EXERCISE :: Give the entries again exactly, without pictures.

==== EXTRACTED RECORDS ====

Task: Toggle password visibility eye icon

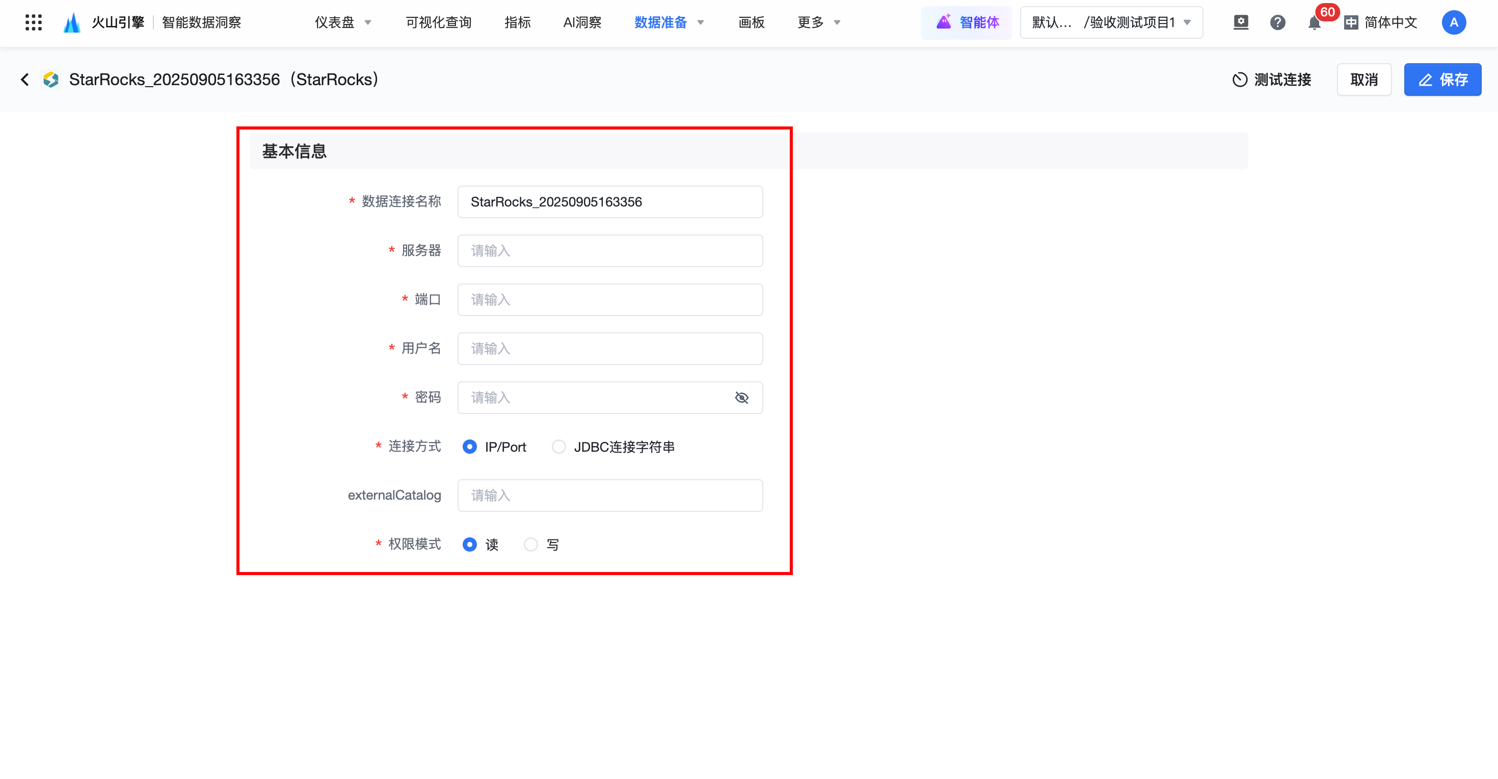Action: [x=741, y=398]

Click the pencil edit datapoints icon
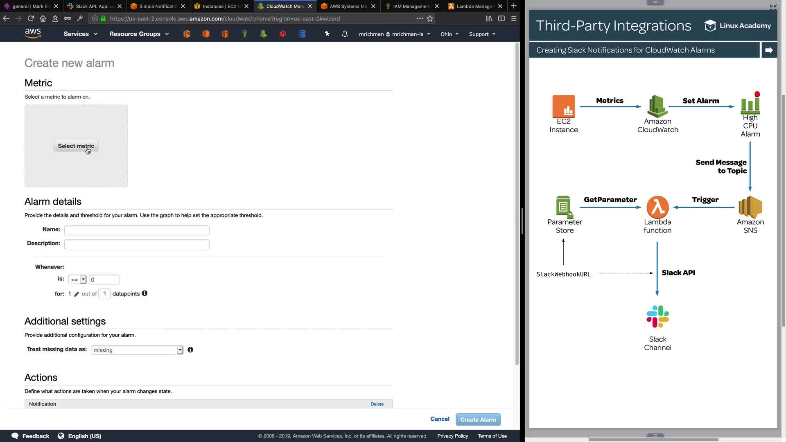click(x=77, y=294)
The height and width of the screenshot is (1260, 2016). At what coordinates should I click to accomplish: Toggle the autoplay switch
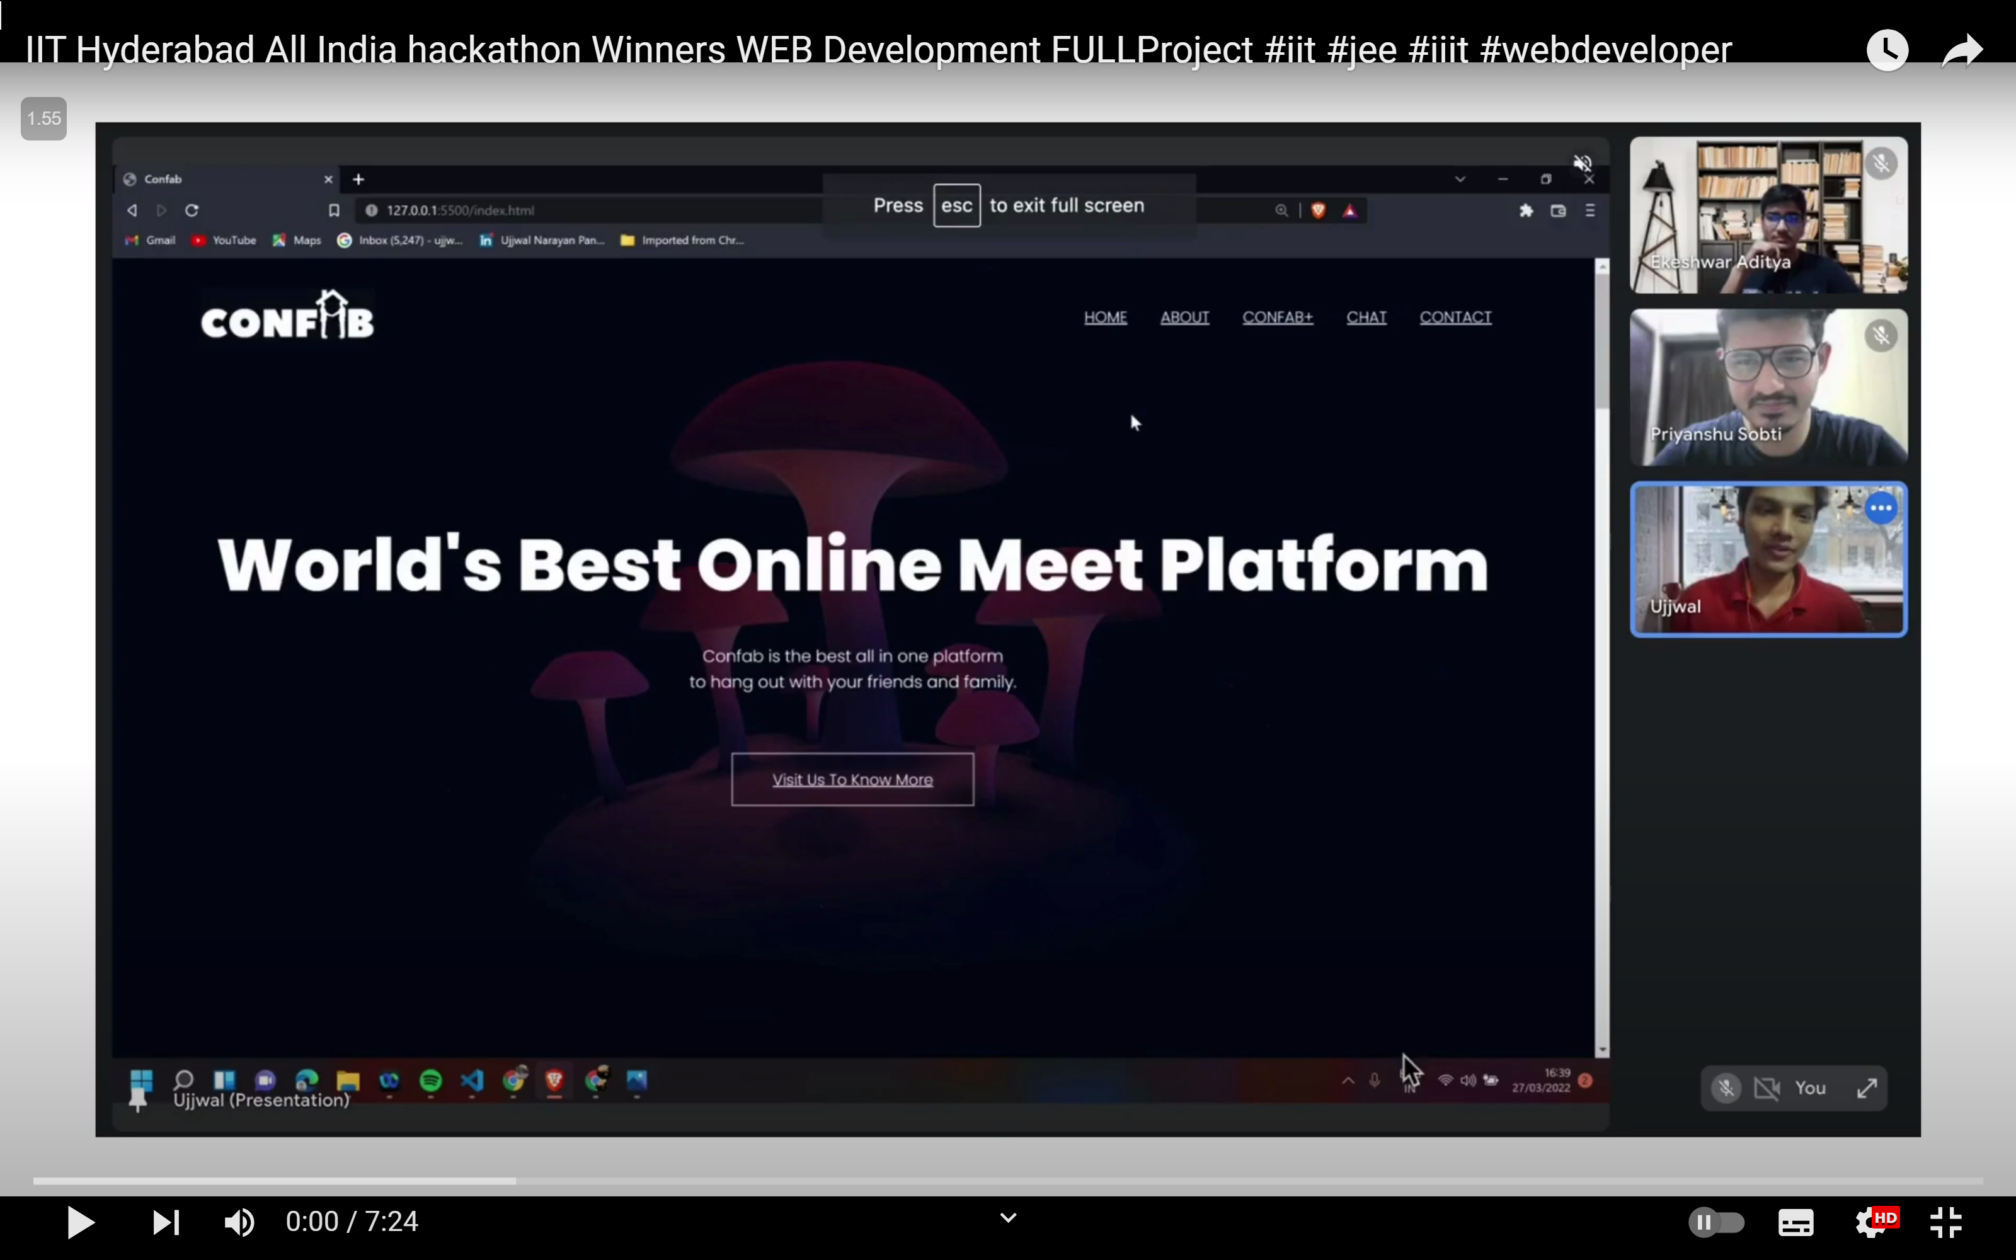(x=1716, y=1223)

====

YOUR SOLUTION ::
Task: Toggle password visibility eye icon

Action: [x=741, y=398]

Click the pencil edit datapoints icon
click(x=77, y=294)
The height and width of the screenshot is (1260, 2016). At what coordinates should I click to accomplish: Toggle the autoplay switch
(x=1716, y=1223)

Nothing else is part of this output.